The Story of Grenade – Part 3

Rodney explains what Wonderworld is about…

WonderWorld is a song about the English Midlands town of Corby. For most of the 20th century it was a classic British industrial town, built around a thriving steelworks, until Conservative Party government policies shut it down, leaving the town with no money and a huge unemployment problem. Then some corporate businessmen came along and promised to rebuild the town based around a gigantic theme park called WonderWorld. They received millions of pounds of funding, got given an enormous plot of land, and told everyone it was going to be the British version of Disneyland.

There were due to be 13 “worlds” including Story Village for children, Computer Park which allowed visitors to see the latest technology and Safety Place which was a bizarrely-themed world featuring safe play.

There was Energy World, which was described as an Omnimax Cinema and Air Space, which gave people the chance to experience the latest space technology.

There was also due to be 15,000 car parking spaces, 120 acres of housing and 2,000 hotel rooms.
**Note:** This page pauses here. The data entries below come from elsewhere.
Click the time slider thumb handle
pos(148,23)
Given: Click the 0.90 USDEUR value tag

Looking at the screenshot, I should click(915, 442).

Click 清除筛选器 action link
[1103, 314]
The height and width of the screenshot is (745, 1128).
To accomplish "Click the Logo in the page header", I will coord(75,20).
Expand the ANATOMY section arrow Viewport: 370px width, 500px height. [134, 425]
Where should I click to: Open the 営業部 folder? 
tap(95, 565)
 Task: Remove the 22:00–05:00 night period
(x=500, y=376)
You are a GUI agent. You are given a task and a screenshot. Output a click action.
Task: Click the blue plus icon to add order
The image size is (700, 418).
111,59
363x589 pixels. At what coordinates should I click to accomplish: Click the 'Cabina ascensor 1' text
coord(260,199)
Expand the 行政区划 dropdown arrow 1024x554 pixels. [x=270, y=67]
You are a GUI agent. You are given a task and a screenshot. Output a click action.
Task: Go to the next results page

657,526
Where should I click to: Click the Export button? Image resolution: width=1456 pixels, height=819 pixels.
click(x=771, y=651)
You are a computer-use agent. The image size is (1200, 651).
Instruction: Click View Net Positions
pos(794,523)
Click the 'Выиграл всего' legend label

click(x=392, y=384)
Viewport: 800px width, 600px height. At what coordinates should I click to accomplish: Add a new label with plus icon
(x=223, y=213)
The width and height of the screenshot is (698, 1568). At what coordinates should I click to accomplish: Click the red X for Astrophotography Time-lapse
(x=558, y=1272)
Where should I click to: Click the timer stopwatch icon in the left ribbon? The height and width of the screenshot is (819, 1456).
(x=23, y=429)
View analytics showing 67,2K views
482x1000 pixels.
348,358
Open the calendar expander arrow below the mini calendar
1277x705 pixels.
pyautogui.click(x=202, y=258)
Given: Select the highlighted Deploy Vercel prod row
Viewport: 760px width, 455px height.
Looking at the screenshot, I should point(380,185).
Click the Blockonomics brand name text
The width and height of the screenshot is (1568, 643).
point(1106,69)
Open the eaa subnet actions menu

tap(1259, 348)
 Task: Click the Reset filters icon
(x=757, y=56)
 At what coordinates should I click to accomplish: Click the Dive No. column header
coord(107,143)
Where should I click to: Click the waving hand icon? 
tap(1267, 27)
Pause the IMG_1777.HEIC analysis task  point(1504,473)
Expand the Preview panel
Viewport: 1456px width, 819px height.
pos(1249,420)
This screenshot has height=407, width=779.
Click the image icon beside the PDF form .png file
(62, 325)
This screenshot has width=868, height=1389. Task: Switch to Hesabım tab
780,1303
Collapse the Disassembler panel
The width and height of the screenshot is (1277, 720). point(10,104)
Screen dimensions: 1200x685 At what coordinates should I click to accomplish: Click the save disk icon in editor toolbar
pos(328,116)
On the same site was supposed to be a 10,000-seat sports stadium and a 4,200-seat concert hall with a 30,000 capacity open-air theatre.

Of course we realised that this was a gigantic con, but the local council didn’t, and they kept the project going until 1990, even though no work was ever done – 4 years after we released this song! The only thing they ever built was a big sign in front of a huge empty field, and a (fake) hut for the workmen who never came. They spent years telling everyone what an incredible new exciting thing this was going to be, but instead just stole what little money the working people had left and built nothing at all.

We thought this was a perfect metaphor for Britain under the Thatcher government, and so the song Wonderworld came about.

Ironically our song is now the only thing left of the entire project for people to remember.